### Your assignment
Wherever the word "agent" appears in the entries, copy the whole line.

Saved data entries
-=-=-

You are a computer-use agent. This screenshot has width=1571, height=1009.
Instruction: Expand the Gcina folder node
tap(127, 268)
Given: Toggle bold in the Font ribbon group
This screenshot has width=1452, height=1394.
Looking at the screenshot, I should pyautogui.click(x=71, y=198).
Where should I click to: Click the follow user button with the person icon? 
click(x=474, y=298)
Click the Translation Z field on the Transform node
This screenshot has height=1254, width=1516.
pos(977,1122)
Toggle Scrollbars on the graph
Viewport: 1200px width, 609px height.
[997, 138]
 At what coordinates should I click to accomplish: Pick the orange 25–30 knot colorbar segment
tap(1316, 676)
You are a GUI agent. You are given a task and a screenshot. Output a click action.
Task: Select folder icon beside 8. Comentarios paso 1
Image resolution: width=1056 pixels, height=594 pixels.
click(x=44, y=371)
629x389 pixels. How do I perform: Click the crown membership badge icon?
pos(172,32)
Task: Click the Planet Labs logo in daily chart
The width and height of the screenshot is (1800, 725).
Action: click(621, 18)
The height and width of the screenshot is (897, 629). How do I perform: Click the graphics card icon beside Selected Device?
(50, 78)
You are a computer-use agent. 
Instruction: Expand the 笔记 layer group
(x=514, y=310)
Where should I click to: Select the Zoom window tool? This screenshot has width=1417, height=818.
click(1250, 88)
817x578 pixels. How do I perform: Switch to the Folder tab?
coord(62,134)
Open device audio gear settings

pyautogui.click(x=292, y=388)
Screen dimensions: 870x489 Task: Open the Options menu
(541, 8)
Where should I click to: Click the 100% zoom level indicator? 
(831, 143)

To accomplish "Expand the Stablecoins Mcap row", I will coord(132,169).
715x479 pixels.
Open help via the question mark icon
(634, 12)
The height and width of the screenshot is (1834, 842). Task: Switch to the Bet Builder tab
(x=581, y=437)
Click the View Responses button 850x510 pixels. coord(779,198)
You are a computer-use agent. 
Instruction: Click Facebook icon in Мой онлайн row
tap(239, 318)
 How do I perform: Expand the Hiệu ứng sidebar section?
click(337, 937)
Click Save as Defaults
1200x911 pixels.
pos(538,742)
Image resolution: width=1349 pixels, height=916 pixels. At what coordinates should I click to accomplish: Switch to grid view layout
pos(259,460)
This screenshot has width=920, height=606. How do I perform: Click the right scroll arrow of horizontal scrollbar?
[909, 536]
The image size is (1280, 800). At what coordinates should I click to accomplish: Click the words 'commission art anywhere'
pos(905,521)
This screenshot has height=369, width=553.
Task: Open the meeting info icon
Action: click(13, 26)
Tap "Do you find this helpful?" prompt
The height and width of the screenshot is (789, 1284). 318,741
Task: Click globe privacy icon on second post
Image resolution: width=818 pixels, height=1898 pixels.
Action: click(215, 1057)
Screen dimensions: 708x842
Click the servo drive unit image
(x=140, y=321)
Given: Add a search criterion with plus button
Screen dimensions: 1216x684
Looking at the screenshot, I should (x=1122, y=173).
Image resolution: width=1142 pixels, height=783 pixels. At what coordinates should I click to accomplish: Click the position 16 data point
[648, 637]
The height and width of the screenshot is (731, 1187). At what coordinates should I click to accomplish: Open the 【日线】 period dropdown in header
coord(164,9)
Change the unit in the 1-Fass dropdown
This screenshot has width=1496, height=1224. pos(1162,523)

-=-=-

### Answer section
You are a computer-use agent. This screenshot has width=1571, height=1009.
You are a GUI agent. You are given a task and a screenshot. Output a click action.
You are a computer-use agent. 
You are a computer-use agent. 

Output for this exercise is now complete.